Divorced, Beheaded, Regenerated is a difficult story for me to review. I tend to like to talk things like character arcs, themes, pacing, structure, and most of those things are entirely irrelevant to a story like this. This story barely bothers with anything so prosaic as a plot, because it doesn’t need to. It’s a delivery mechanism for two great comedic presences to cut loose at each other, and on those terms, it certainly succeeds.
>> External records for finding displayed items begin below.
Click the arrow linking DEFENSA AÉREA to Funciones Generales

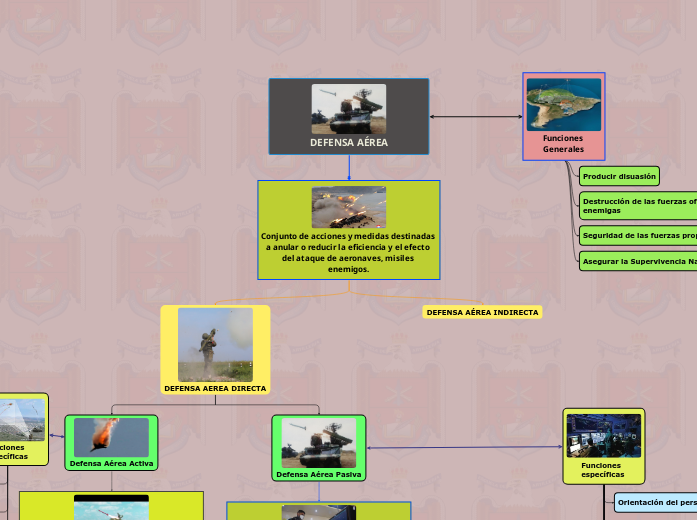click(x=476, y=117)
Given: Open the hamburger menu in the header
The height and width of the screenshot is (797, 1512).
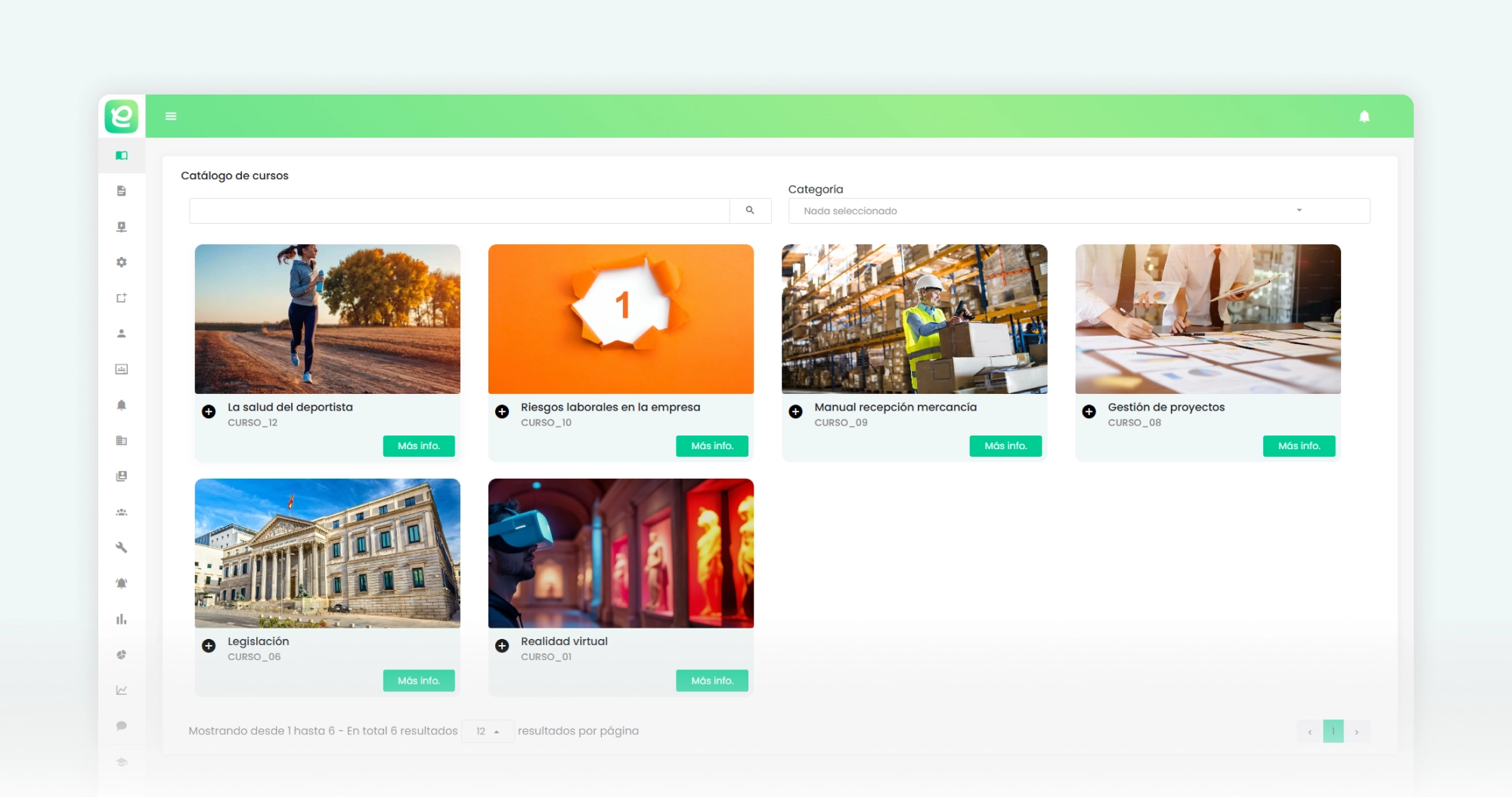Looking at the screenshot, I should click(x=171, y=116).
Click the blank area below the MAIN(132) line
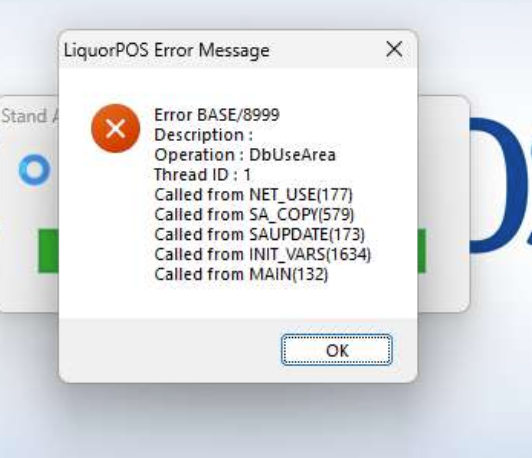This screenshot has height=458, width=532. (x=238, y=301)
That’s not to say this script doesn’t do good things to elevate that. For a starter, it is genuinely funny, something which you kind of need to sell a comedy. There are endlessly quotable lines here, and wonderfully constructed scenes escalating the absurdity. In general, the premise is solid, giving the Monk and Missy both secrets to hide from each other and a historical backdrop to heighten the tension and add specificity and color. The story may not have anything to say about King Henry VIII or his reign, but it does get a lot of humor out of his legacy, from the infamous song to beheading gags and, quite pleasantly, a sincere presence from Catherine Parr. It also allows the most audacious conceit of all, that of Missy and the Monk playing chicken with getting married to each other. That alone is worth the price of admission.

The pacing of these various comedic beats is very solid, too. Going from a riot of a hook, the story steadily builds toward the delightful wedding setpiece, only to escalate itself from there to the song, and then call it a day at its peak. That’s all quite efficient, and makes for an engaging listen. The humor keeps the pace up in general, too. Though not every gag lands (Missy’s hypnosis trigger word left me scratching my head at the reference), they keep coming thick and fast enough for listeners to not mind, and Gomez and Hound are more than capable of elevating every joke to sublime.

There is a plot, of course, organized around disturbances to the web of time and creatures that like to vacuum-preserve historically important figures (which, in another story, could be a fascinating starting point: how do you decide who’s significant?), but that’s not what any listener is going to come away from in their memory. They’re going to remember Michelle Gomez and Rufus Hound delivering jokes. The jokes are good. The story, then, is a success.